• Stored data
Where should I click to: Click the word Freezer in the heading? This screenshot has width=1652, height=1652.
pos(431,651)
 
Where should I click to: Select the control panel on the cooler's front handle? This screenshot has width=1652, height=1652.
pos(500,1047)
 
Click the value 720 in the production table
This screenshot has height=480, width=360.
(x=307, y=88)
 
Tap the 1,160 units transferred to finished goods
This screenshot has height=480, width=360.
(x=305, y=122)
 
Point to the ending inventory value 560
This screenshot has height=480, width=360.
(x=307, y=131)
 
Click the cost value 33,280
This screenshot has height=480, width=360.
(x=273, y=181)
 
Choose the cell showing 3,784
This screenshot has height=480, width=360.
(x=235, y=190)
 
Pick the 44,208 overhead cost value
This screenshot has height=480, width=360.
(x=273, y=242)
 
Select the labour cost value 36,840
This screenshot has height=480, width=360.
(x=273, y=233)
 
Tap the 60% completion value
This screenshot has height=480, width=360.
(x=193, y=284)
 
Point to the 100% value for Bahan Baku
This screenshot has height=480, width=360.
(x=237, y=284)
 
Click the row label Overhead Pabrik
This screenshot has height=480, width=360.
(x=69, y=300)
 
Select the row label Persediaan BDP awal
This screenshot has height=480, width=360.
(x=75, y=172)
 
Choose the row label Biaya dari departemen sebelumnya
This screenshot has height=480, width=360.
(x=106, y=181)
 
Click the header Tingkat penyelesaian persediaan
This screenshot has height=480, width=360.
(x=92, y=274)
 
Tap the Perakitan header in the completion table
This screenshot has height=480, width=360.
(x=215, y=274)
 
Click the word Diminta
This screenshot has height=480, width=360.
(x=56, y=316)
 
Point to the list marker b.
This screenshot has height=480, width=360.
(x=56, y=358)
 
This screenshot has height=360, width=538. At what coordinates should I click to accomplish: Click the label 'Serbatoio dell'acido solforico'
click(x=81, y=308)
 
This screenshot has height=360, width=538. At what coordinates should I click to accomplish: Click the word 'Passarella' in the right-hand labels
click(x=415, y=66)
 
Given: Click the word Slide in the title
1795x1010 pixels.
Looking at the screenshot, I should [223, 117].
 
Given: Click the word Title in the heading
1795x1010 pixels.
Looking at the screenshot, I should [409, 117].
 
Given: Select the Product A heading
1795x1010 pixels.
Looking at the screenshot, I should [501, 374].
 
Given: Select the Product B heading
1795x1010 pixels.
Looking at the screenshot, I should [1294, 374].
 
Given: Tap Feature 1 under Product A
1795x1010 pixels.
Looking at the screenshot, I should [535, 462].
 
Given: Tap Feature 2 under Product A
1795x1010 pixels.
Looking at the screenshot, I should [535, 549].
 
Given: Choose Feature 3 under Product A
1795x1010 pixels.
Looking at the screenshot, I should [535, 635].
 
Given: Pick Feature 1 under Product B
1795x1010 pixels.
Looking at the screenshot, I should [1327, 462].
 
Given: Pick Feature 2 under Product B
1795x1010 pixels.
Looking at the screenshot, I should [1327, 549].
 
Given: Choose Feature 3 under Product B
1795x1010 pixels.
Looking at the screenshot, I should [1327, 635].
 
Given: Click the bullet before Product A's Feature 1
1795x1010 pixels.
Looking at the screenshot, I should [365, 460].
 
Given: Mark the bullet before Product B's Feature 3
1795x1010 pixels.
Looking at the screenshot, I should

• Given request
Reproduce every one of the rows above, word for word.

• Exercise solution
Where should I click to: Click the word Freezer in the heading? This screenshot has width=1652, height=1652.
pos(431,651)
 
Where should I click to: Select the control panel on the cooler's front handle? This screenshot has width=1652, height=1652.
pos(500,1047)
 
Click the value 720 in the production table
This screenshot has height=480, width=360.
(x=307, y=88)
 
Tap the 1,160 units transferred to finished goods
This screenshot has height=480, width=360.
(x=305, y=122)
 
Point to the ending inventory value 560
This screenshot has height=480, width=360.
(x=307, y=131)
 
Click the cost value 33,280
This screenshot has height=480, width=360.
(x=273, y=181)
 
Choose the cell showing 3,784
This screenshot has height=480, width=360.
(x=235, y=190)
 
Pick the 44,208 overhead cost value
This screenshot has height=480, width=360.
(x=273, y=242)
 
Select the labour cost value 36,840
This screenshot has height=480, width=360.
(x=273, y=233)
 
Tap the 60% completion value
This screenshot has height=480, width=360.
(x=193, y=284)
 
Point to the 100% value for Bahan Baku
This screenshot has height=480, width=360.
(x=237, y=284)
 
Click the row label Overhead Pabrik
This screenshot has height=480, width=360.
(x=69, y=300)
 
Select the row label Persediaan BDP awal
This screenshot has height=480, width=360.
(x=75, y=172)
 
Choose the row label Biaya dari departemen sebelumnya
This screenshot has height=480, width=360.
(x=106, y=181)
 
Click the header Tingkat penyelesaian persediaan
This screenshot has height=480, width=360.
(x=92, y=274)
 
Tap the Perakitan header in the completion table
This screenshot has height=480, width=360.
(x=215, y=274)
 
Click the word Diminta
This screenshot has height=480, width=360.
(x=56, y=316)
 
Point to the list marker b.
This screenshot has height=480, width=360.
(x=56, y=358)
 
This screenshot has height=360, width=538. At what coordinates should I click to accomplish: Click the label 'Serbatoio dell'acido solforico'
click(x=81, y=308)
 
This screenshot has height=360, width=538. At what coordinates should I click to accomplish: Click the word 'Passarella' in the right-hand labels
click(x=415, y=66)
 
Given: Click the word Slide in the title
1795x1010 pixels.
Looking at the screenshot, I should [223, 117].
 
Given: Click the word Title in the heading
1795x1010 pixels.
Looking at the screenshot, I should [409, 117].
 
Given: Select the Product A heading
1795x1010 pixels.
Looking at the screenshot, I should [501, 374].
 
Given: Select the Product B heading
1795x1010 pixels.
Looking at the screenshot, I should [1294, 374].
 
Given: Tap Feature 1 under Product A
1795x1010 pixels.
Looking at the screenshot, I should [535, 462].
 
Given: Tap Feature 2 under Product A
1795x1010 pixels.
Looking at the screenshot, I should [535, 549].
 
Given: Choose Feature 3 under Product A
1795x1010 pixels.
Looking at the screenshot, I should [535, 635].
 
Given: Pick Feature 1 under Product B
1795x1010 pixels.
Looking at the screenshot, I should [1327, 462].
 
Given: Pick Feature 2 under Product B
1795x1010 pixels.
Looking at the screenshot, I should [1327, 549].
 
Given: Choose Feature 3 under Product B
1795x1010 pixels.
Looking at the screenshot, I should [1327, 635].
 
Given: Click the bullet before Product A's Feature 1
1795x1010 pixels.
Looking at the screenshot, I should [365, 460].
 
Given: Mark the bullet before Product B's Feature 3
1795x1010 pixels.
Looking at the screenshot, I should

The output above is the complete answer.